SHORT PROBLEM:
Please rewrite each line of the items below as one string in a JSON list, skipping blank lines.

THE INPUT:
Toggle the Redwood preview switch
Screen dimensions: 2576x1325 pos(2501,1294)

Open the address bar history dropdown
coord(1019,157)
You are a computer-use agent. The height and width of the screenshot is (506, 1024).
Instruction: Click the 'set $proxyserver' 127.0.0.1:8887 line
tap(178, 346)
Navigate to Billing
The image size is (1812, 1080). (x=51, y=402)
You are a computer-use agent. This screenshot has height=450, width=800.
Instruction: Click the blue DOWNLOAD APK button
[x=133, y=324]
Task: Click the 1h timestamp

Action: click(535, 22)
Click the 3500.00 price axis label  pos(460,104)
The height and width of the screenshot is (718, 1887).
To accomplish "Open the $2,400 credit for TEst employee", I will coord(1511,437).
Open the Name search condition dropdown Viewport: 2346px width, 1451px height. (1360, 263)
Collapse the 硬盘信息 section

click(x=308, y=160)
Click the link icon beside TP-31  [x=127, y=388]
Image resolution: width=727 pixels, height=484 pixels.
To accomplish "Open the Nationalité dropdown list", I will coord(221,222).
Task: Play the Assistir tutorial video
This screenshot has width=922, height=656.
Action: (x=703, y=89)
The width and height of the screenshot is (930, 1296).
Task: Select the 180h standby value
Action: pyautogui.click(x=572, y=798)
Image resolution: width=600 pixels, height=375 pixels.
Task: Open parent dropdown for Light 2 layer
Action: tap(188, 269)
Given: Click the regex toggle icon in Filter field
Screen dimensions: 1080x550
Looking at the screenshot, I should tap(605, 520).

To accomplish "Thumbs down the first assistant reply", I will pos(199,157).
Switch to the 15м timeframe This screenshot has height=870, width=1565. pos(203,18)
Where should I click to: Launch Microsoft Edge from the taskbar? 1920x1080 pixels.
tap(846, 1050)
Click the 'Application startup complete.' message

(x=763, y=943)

SOLVED PROBLEM:
[
  "Toggle the Redwood preview switch",
  "Screen dimensions: 2576x1325 pos(2501,1294)",
  "Open the address bar history dropdown",
  "coord(1019,157)",
  "You are a computer-use agent. The height and width of the screenshot is (506, 1024).",
  "Instruction: Click the 'set $proxyserver' 127.0.0.1:8887 line",
  "tap(178, 346)",
  "Navigate to Billing",
  "The image size is (1812, 1080). (x=51, y=402)",
  "You are a computer-use agent. This screenshot has height=450, width=800.",
  "Instruction: Click the blue DOWNLOAD APK button",
  "[x=133, y=324]",
  "Task: Click the 1h timestamp",
  "Action: click(535, 22)",
  "Click the 3500.00 price axis label  pos(460,104)",
  "The height and width of the screenshot is (718, 1887).",
  "To accomplish \"Open the $2,400 credit for TEst employee\", I will coord(1511,437).",
  "Open the Name search condition dropdown Viewport: 2346px width, 1451px height. (1360, 263)",
  "Collapse the 硬盘信息 section",
  "click(x=308, y=160)",
  "Click the link icon beside TP-31  [x=127, y=388]",
  "Image resolution: width=727 pixels, height=484 pixels.",
  "To accomplish \"Open the Nationalité dropdown list\", I will coord(221,222).",
  "Task: Play the Assistir tutorial video",
  "This screenshot has width=922, height=656.",
  "Action: (x=703, y=89)",
  "The width and height of the screenshot is (930, 1296).",
  "Task: Select the 180h standby value",
  "Action: pyautogui.click(x=572, y=798)",
  "Image resolution: width=600 pixels, height=375 pixels.",
  "Task: Open parent dropdown for Light 2 layer",
  "Action: tap(188, 269)",
  "Given: Click the regex toggle icon in Filter field",
  "Screen dimensions: 1080x550",
  "Looking at the screenshot, I should tap(605, 520).",
  "To accomplish \"Thumbs down the first assistant reply\", I will pos(199,157).",
  "Switch to the 15м timeframe This screenshot has height=870, width=1565. pos(203,18)",
  "Where should I click to: Launch Microsoft Edge from the taskbar? 1920x1080 pixels.",
  "tap(846, 1050)",
  "Click the 'Application startup complete.' message",
  "(x=763, y=943)"
]